Chose que l’on ressent d’autant plus lorsque l’héroïne reçoit différents appels, de son patron méprisant le savoir faire de l’époque, de son amie n’ayant que le mot « shopping » à la bouche ou encore de son compagnon qui attend son retour pour frimer lors de soirées mondaines. Ce procédé d’appels téléphoniques permet subtilement de critiquer cette société moderne qui se met en place et remettra en cause le mode de vie de Kate, tout comme celui du joueur.
En effet comment se soucier de sa petite routine New Yorkaise alors qu’elle se retrouve confrontée à des personnages touchants, qui assistent impuissants à la fin de leur monde ? C’est ce questionnement, que Benoît Sokal cherche à transmettre au joueur qui sera à la fois spectateur de la transformation de Kate, mais aussi interpellé directement dans son propre mode de vie.

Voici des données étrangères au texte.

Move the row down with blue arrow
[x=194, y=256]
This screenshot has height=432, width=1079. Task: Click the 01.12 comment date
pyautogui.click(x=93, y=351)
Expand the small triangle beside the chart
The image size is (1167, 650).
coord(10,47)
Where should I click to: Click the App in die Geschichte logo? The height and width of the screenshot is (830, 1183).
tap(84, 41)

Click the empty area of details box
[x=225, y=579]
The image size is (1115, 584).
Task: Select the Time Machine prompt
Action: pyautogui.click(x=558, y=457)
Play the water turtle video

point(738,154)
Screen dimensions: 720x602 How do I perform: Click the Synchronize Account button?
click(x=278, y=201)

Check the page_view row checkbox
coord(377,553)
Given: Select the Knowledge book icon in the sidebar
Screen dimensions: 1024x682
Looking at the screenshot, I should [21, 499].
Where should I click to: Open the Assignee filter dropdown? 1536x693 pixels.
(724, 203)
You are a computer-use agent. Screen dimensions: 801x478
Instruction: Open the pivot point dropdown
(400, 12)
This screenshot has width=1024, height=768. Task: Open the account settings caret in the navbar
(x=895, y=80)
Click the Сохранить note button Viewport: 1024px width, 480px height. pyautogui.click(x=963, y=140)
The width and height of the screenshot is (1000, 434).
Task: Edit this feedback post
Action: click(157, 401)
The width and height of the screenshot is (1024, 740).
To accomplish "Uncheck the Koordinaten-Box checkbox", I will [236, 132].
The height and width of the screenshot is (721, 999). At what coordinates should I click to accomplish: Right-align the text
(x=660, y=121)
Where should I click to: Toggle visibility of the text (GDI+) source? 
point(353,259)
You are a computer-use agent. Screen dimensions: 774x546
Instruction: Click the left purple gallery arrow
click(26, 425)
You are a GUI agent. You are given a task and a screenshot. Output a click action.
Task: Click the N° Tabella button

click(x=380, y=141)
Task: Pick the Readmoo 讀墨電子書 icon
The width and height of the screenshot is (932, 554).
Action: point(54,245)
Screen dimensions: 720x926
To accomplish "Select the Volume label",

Pour ce qui est du gameplay, le jeu est clairement dépassé en comparaison à ce que l’industrie du jeu vidéo nous propose aujourd’hui, on est sur du très basique « point and click » qui peut paraître totalement obsolète en 2021. Certes, ce jeu a pris un sacré coup de vieux mais cette ambiance retro-moderne que dégage Syberia garde selon moi un charme propre à elle. Bon, je n’exclue pas que ma vision nostalgique de ce jeu, pourrait paraître subjective pour quelqu’un découvrant Syberia en 2021, les jeux vidéos ayant tellement évolué depuis. C’est pourquoi j’attends avec plaisir le nouvel opus prévu pour cette année.
En conclusion, ce « jeu d’auteur », n’est pas un jeu comme les autres, c’est une histoire, voire une leçon de vie qui nous questionne à son épilogue, sur la fameuse question de « l’être ou de l’avoir ». Je suis très content d’avoir pu re-découvrir ce jeu que j’avais déjà beaucoup apprécié à l’époque mais dont je n’avais pu cerner le fond dû à mon jeune âge.
Aujourd’hui, avec plus de recul je me demande même si Syberia, de par sa mise en scène d’automates, n’a pas contribué à mon attrait pour les objets mécaniques, et plus indirectement, m’a orienté vers ce choix de me tourner vers l’horlogerie.